## Directions for this task
Beginning with the line of the entries below that holds "Task: Click the" and ending with the line that holds "Switch to the Backup Reminder tab", transcribe each line exactly as written. Pictures stay out.

Data in this exercise below:

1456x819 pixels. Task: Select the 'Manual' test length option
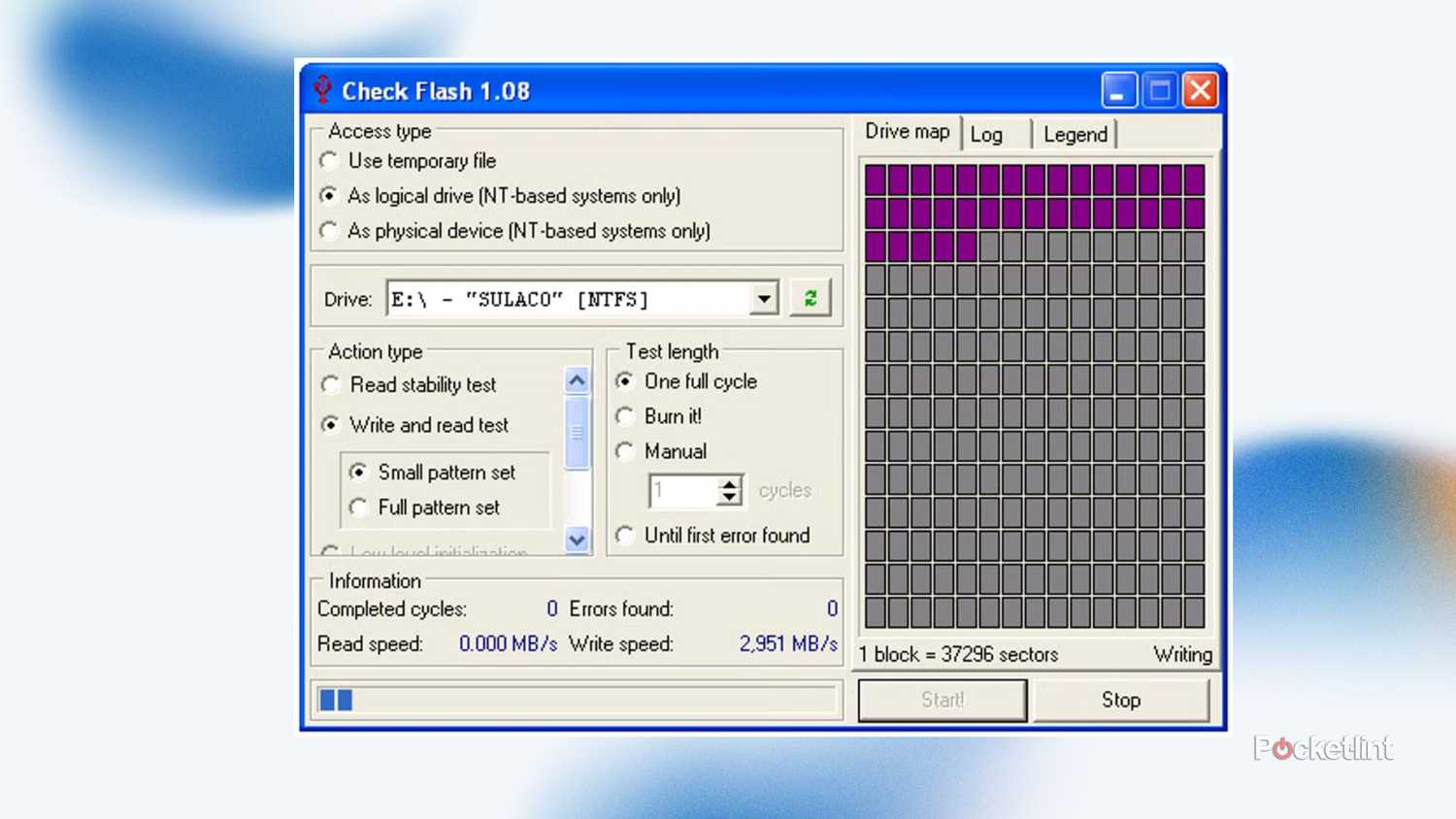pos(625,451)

End of Data in this exercise.
Data in this exercise below:

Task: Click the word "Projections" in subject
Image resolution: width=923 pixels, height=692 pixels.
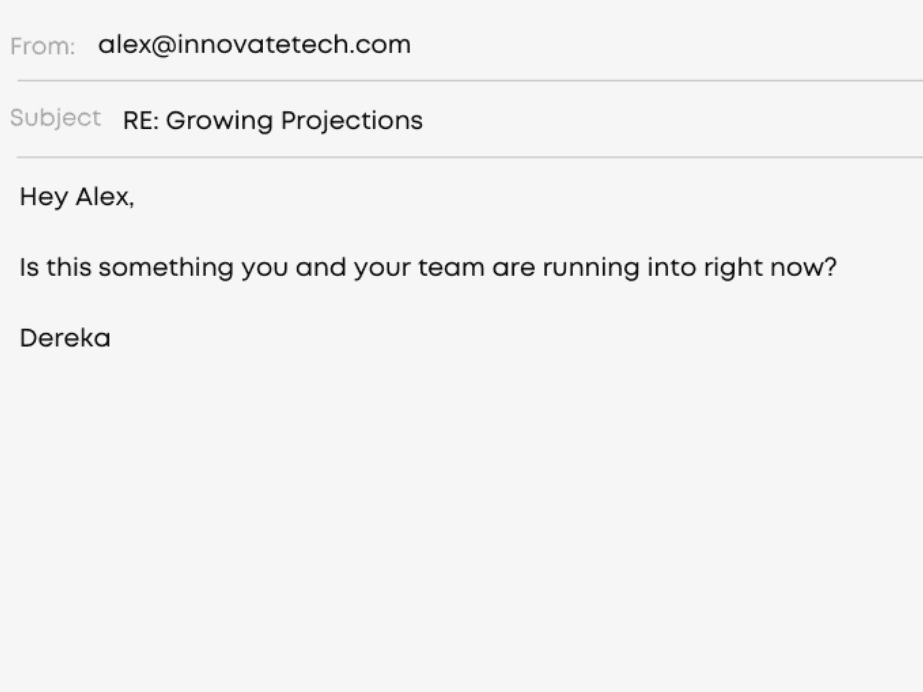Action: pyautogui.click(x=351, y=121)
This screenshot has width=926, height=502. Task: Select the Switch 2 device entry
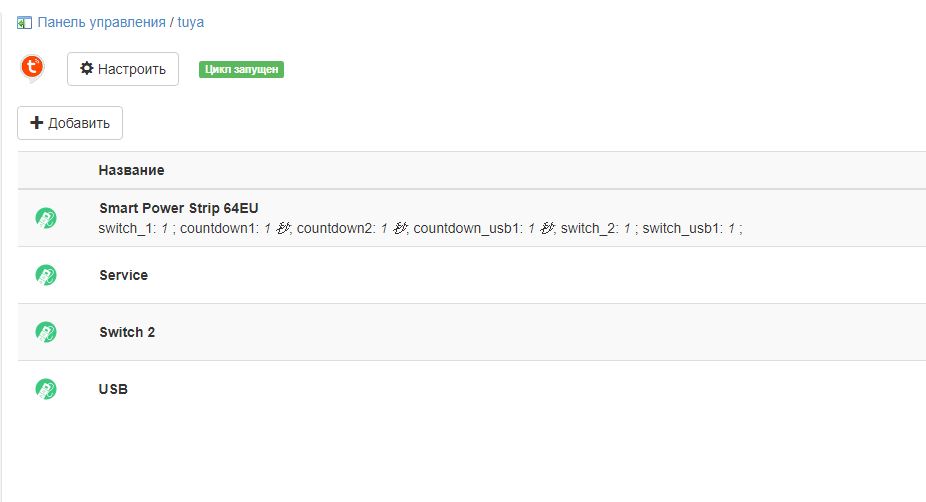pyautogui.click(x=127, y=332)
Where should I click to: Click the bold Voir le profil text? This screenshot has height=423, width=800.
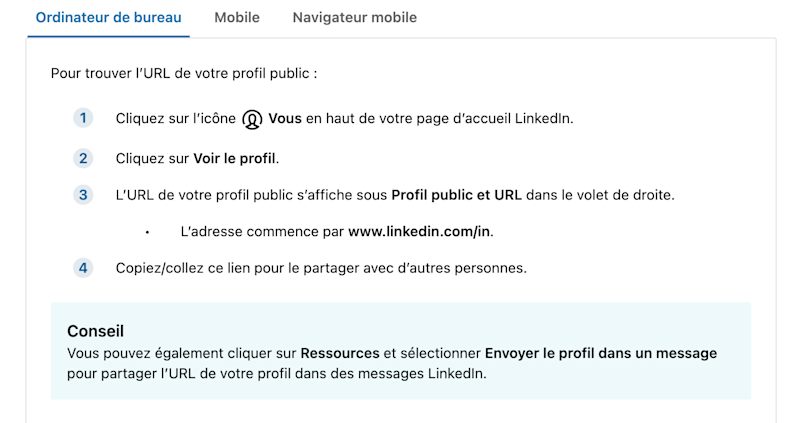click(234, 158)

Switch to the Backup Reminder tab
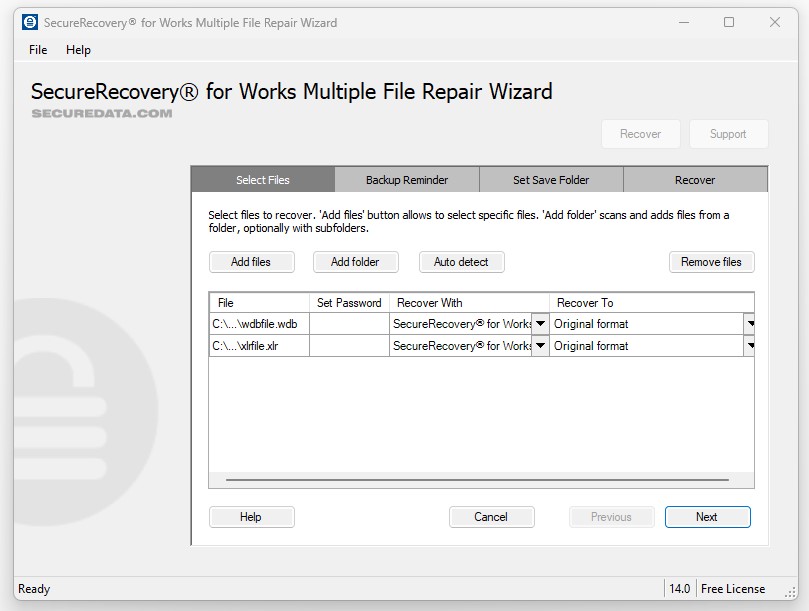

End of Data in this exercise.

## Written response
Task: Click the word "Projections" in subject
Image resolution: width=923 pixels, height=692 pixels.
Action: pyautogui.click(x=351, y=121)
This screenshot has width=926, height=502. Task: Select the Switch 2 device entry
pyautogui.click(x=127, y=332)
Where should I click to: Click the bold Voir le profil text? This screenshot has height=423, width=800.
click(234, 158)

Switch to the Backup Reminder tab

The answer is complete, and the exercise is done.